Persisting state in RocksDB
Posted by Paul K Moore on
URL: http://deprecated-apache-flink-user-mailing-list-archive.369.s1.nabble.com/Persisting-state-in-RocksDB-tp44305.html
Hi all,
First post here, so please be kind :)
Firstly some context; I have the following high-level job topology:
(1) FlinkPulsarSource -> (2) RichAsyncFunction -> (3) SinkFunction
1. The FlinkPulsarSource reads event notifications about article updates from a Pulsar topic
2. The RichAsyncFunction fetches the “full” article from the specified URL end-point, and transmutes it into a “legacy” article format
3. The SinkFunction writes the “legacy” article to a (legacy) web platform i.e. the sink is effectively another web site
I have this all up and running (despite lots of shading fun).
When the SinkFunction creates an article on the legacy platform it returns an 'HTTP 201 - Created’ with a Location header suitably populated.
Now, I need to persist that Location header and, more explicitly, need to persist a map between the URLs for the new and legacy platforms. This is needed for latter update and delete processing.
The question is how do I store this mapping information?
I’ve spent some time trying to grok state management and the various backends, but from what I can see the state management is focused on “operator scoped” state. This seems reasonable given the requirement for barriers etc to ensure accurate recovery.

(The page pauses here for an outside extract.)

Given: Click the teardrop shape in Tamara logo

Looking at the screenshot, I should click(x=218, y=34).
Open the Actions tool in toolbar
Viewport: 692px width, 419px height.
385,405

However, I need some persistence between operators (shared state?) and with longevity beyond the processing of an operator.
My gut reaction is that I need an external K-V store such as Ignite (or similar). Frankly given that Flink ships with embedded RocksDB I was hoping to use that, but there seems no obvious way to do this, and lots of advice saying don’t :)
Am I missing something obvious here?
Many thanks in advance
Paul